start Supplied passage

# 2000 f 550



## Tbrothers (Dec 30, 2009)

Looking at buying a F 550 to use to spray liquids. Found one with a 7.3 xlt it use to be a fire truck but now has a dump box on it.The truck is really clean, but was windering what should i look for in these trucks? It has just over 100k on the motor and the tranny was replaced about 5k ago. Has had front breaks replaced, upper and lower ball joints done. There asking $16,300.


----------



## Marek (Nov 16, 2005)

Oil pan rust is a big problem with these trucks. If the pan is blistered then the motor must be pulled to replace it. Also the rear fuel tank ,they delaminate on the inside . Usually a truck like that is taken care of mechnically since they just put them in the shop and tell them to fix it and cost is not a problem.


----------



## ddb maine (Dec 4, 2009)

Did you pull the trigger on this? I am looking at a 99, 7.3.. what did you get them down to?

end Supplied passage

Exercise 1 —
Convert the records from the line with "You are a GUI" to the line with "Ecotoxicology (388, 65)" into a JSON list of strings, one string per line, skipping blank lines.

start Given data

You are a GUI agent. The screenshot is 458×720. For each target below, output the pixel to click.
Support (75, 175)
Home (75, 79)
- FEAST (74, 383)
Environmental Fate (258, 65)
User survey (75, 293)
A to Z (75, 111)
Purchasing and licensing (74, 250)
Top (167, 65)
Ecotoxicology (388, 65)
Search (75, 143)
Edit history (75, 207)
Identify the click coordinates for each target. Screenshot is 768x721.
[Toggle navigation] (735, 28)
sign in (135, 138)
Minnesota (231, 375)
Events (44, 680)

end Given data
start Given data

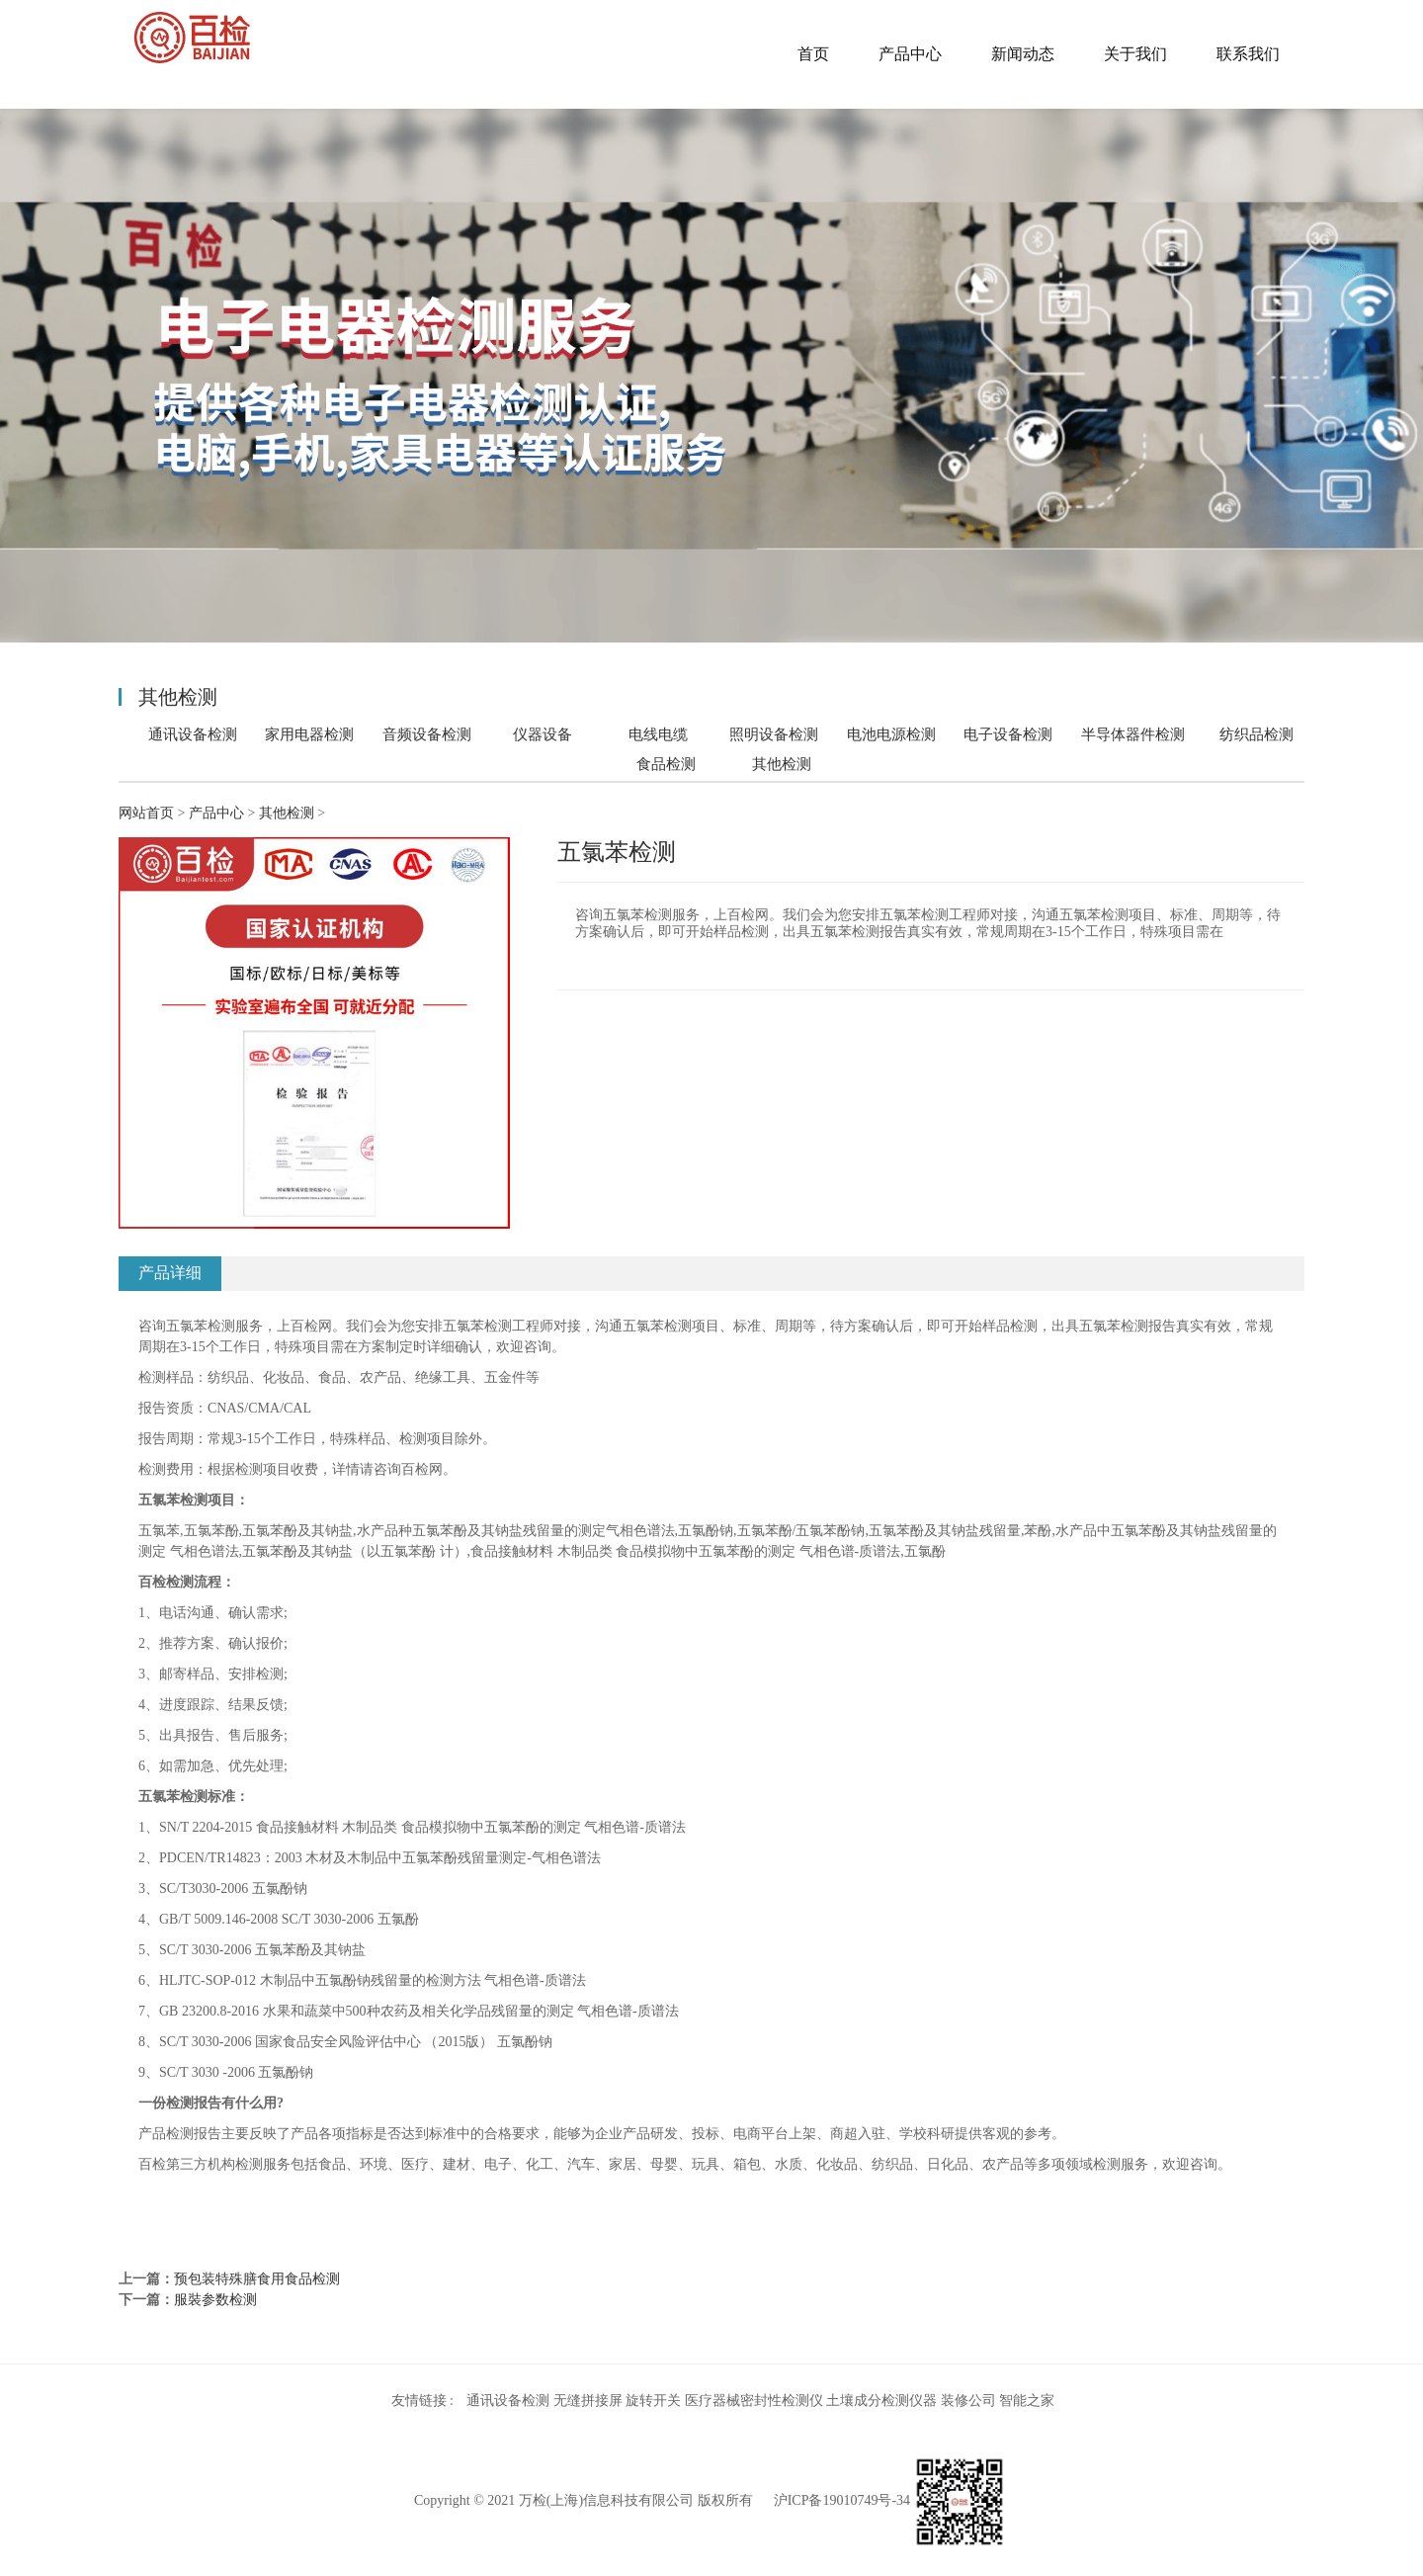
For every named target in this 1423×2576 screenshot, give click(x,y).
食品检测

end Given data
start Given data

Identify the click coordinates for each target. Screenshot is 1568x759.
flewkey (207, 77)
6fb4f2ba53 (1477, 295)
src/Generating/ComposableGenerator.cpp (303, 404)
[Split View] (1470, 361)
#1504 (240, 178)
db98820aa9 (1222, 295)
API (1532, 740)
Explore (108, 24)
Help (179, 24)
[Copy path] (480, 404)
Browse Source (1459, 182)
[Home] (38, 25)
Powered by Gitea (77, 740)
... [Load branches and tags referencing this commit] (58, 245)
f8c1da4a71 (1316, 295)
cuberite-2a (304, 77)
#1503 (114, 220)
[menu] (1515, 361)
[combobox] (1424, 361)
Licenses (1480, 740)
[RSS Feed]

end Given data

Exercise 2 —
Reproduce the F 550 thread word for word from "Oil pan rust" to "them down to?".

Response 1 —
[
  "You are a GUI agent. The screenshot is 458×720. For each target below, output the pixel to click.",
  "Support (75, 175)",
  "Home (75, 79)",
  "- FEAST (74, 383)",
  "Environmental Fate (258, 65)",
  "User survey (75, 293)",
  "A to Z (75, 111)",
  "Purchasing and licensing (74, 250)",
  "Top (167, 65)",
  "Ecotoxicology (388, 65)"
]

Response 2 —
Oil pan rust is a big problem with these trucks. If the pan is blistered then the motor must be pulled to replace it. Also the rear fuel tank ,they delaminate on the inside . Usually a truck like that is taken care of mechnically since they just put them in the shop and tell them to fix it and cost is not a problem.


----------



## ddb maine (Dec 4, 2009)

Did you pull the trigger on this? I am looking at a 99, 7.3.. what did you get them down to?